- Work instruction:
Report each line of the entries below that has the word "menu" in it.

[Records contained in a dataset]

*** Block opens ***

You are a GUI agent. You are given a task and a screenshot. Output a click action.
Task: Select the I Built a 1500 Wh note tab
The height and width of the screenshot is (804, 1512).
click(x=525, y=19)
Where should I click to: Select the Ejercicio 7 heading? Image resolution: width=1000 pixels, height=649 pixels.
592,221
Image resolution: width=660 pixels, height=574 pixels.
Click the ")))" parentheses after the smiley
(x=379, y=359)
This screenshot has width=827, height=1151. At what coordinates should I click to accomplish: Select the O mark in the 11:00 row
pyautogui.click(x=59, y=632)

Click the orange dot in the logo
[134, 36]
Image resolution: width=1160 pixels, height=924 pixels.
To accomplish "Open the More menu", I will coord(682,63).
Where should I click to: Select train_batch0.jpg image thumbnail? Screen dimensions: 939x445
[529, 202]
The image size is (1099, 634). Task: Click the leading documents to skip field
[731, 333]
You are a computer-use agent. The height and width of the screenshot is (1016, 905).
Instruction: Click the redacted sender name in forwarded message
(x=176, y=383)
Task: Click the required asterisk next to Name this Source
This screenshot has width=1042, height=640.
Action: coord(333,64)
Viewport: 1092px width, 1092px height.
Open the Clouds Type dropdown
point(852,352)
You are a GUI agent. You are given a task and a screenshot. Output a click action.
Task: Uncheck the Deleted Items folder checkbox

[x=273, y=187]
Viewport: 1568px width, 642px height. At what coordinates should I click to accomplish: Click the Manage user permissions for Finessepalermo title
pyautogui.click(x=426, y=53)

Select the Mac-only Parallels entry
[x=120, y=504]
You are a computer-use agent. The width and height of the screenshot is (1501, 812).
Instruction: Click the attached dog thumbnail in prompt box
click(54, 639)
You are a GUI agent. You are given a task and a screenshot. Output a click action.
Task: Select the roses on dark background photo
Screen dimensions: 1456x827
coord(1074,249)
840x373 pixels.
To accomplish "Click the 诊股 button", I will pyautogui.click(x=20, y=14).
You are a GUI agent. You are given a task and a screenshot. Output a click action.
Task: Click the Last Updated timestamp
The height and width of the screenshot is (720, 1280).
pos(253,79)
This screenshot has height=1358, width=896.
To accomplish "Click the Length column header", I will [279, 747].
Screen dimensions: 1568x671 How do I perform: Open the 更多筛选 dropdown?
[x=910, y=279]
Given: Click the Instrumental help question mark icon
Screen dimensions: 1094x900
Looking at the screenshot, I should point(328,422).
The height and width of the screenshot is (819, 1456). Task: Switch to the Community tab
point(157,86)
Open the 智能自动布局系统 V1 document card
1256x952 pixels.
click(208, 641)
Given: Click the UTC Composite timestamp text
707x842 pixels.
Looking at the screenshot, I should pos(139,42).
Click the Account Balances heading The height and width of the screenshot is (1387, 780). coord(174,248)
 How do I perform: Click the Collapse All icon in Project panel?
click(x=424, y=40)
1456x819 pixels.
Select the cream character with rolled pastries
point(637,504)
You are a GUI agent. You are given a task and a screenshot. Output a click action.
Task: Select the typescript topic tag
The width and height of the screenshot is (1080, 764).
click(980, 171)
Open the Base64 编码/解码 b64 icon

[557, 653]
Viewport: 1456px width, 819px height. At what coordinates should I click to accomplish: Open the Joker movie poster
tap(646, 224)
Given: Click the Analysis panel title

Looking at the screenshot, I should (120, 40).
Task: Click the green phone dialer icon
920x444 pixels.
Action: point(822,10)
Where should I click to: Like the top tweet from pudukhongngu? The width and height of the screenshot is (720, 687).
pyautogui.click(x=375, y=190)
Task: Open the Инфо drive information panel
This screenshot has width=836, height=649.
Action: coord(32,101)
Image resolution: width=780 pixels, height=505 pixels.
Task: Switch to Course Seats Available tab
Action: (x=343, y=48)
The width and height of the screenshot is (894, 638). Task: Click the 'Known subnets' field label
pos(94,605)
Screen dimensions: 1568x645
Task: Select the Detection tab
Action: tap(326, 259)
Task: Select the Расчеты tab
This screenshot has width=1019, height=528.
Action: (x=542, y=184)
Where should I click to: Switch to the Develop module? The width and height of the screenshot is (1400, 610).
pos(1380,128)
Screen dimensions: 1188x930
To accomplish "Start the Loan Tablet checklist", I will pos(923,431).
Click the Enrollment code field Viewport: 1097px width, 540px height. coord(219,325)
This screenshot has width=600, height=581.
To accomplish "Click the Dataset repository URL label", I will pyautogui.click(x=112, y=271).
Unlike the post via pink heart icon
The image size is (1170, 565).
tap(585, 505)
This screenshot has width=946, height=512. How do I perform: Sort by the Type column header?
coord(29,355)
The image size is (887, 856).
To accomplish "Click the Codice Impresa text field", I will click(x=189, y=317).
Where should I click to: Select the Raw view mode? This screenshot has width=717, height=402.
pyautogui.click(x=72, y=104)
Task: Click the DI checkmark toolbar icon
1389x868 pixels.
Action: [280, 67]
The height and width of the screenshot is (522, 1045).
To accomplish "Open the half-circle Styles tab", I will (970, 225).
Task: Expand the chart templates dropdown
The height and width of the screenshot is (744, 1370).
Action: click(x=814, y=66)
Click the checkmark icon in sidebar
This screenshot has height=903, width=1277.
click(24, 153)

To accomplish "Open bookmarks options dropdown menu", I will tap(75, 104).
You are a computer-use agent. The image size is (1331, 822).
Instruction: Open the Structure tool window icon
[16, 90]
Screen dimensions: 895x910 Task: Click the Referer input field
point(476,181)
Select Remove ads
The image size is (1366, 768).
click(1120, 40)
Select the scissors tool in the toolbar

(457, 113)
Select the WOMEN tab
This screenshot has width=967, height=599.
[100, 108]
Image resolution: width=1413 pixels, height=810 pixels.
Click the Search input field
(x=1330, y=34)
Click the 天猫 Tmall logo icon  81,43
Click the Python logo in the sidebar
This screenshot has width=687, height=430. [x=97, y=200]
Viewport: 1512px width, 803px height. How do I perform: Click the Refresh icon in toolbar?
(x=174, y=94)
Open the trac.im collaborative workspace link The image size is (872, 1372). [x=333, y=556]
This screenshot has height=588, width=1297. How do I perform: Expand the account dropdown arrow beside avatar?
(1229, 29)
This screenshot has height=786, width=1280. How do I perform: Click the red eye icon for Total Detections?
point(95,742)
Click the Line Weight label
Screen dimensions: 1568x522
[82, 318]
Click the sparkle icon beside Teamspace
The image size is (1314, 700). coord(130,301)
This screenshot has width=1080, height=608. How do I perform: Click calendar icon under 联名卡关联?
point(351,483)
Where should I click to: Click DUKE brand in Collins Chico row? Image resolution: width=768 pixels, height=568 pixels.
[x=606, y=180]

*** Block closes ***

- Solution for this task:
To accomplish "Open the More menu", I will coord(682,63).
To accomplish "Open bookmarks options dropdown menu", I will tap(75, 104).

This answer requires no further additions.